When dealing with the ever-changing IT landscape, software-defined infrastructure is ideally suited to delivering answers for business change. Indeed, many Dell Technologies customers choose PowerFlex as their software-defined infrastructure solution of choice because as a product, it has changed and evolved as much as customers themselves have had to change and evolve.
However, there are times when evolution itself is not enough to bring about inevitable changes that must occur - sometimes there must be a revolution! When it comes to IT infrastructure, managers are often given the “coin toss” of only being able to pick from either evolution or revolution. Faced with such a decision, managers often choose evolution over revolution – a simpler, more palatable path.
This was the dilemma that PowerFlex developers faced – continue with various separate management planes or unify them. Our developers were already planning to introduce several new features in PowerFlex 4.0, including PowerFlex File Services and NVMe/TCP connectivity. Adding new features to existing products generally means having to change the existing management tools and user interfaces to integrate the new functionality into the existing toolset. PowerFlex has a broad product portfolio and a broad set of management tools to match, as shown in the following figure. The uptake of customers using PowerFlex Manager was proof-positive that customers liked to use automation tools to simplify their infrastructure deployments and de-risk life-cycle management (LCM) tasks.
Figure 1: PowerFlex management planes, before PowerFlex 4.0
In addition to the multiple demands they had to contend with, the PowerFlex team was aware that new, as-yet unthought of demands would inevitably come to the surface in the future, as the onward progression of IT transformation continues.
┄┄┄┄┄┄┄┄┄┄
* JOB
Give back everything in the PowerFlex passage from "However, there are" down to "more palatable path.", copied word for word.

* COLLECTED MATERIAL
┄┄┄┄┄┄┄┄┄┄
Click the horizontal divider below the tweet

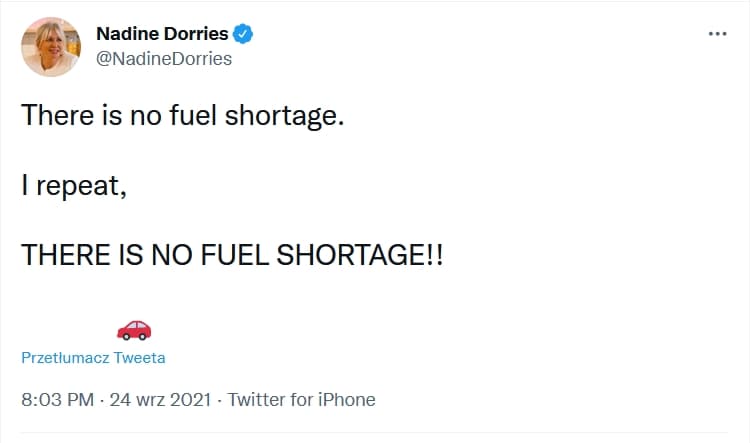pos(375,433)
┄┄┄┄┄┄┄┄┄┄
* FINISHED ANSWER
However, there are times when evolution itself is not enough to bring about inevitable changes that must occur - sometimes there must be a revolution! When it comes to IT infrastructure, managers are often given the “coin toss” of only being able to pick from either evolution or revolution. Faced with such a decision, managers often choose evolution over revolution – a simpler, more palatable path.